◆ EXERCISE TASK: Please copy the items below word for word, starting with the line that contains "Given: Switch to construction stage [2]" and going on through the line that contains "Action: [156, 705]".

— begin —

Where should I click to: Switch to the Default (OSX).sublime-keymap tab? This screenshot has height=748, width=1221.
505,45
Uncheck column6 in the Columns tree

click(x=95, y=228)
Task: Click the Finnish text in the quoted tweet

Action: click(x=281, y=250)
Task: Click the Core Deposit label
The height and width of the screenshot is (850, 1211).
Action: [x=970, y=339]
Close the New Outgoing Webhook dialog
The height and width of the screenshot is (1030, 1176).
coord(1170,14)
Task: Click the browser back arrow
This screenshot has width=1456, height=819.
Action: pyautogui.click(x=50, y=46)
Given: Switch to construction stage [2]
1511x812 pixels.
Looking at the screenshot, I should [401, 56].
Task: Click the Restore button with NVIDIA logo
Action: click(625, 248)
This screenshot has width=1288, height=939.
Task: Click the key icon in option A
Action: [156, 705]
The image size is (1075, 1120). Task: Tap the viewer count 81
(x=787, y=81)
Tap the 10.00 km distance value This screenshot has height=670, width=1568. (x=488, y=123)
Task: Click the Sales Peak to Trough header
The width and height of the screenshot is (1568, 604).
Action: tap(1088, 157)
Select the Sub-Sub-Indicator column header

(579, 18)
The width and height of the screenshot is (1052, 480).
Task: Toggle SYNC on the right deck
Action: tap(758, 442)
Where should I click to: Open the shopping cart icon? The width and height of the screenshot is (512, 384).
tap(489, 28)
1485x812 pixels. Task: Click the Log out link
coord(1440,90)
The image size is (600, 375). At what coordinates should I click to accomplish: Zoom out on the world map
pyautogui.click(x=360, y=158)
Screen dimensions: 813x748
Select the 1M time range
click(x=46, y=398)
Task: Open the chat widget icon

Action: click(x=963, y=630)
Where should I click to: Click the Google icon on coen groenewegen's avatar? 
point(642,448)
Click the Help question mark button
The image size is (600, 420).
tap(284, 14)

— end —

◆ THE RESULT:
Given: Switch to construction stage [2]
1511x812 pixels.
Looking at the screenshot, I should [401, 56].
Task: Click the Restore button with NVIDIA logo
Action: click(625, 248)
This screenshot has width=1288, height=939.
Task: Click the key icon in option A
Action: [156, 705]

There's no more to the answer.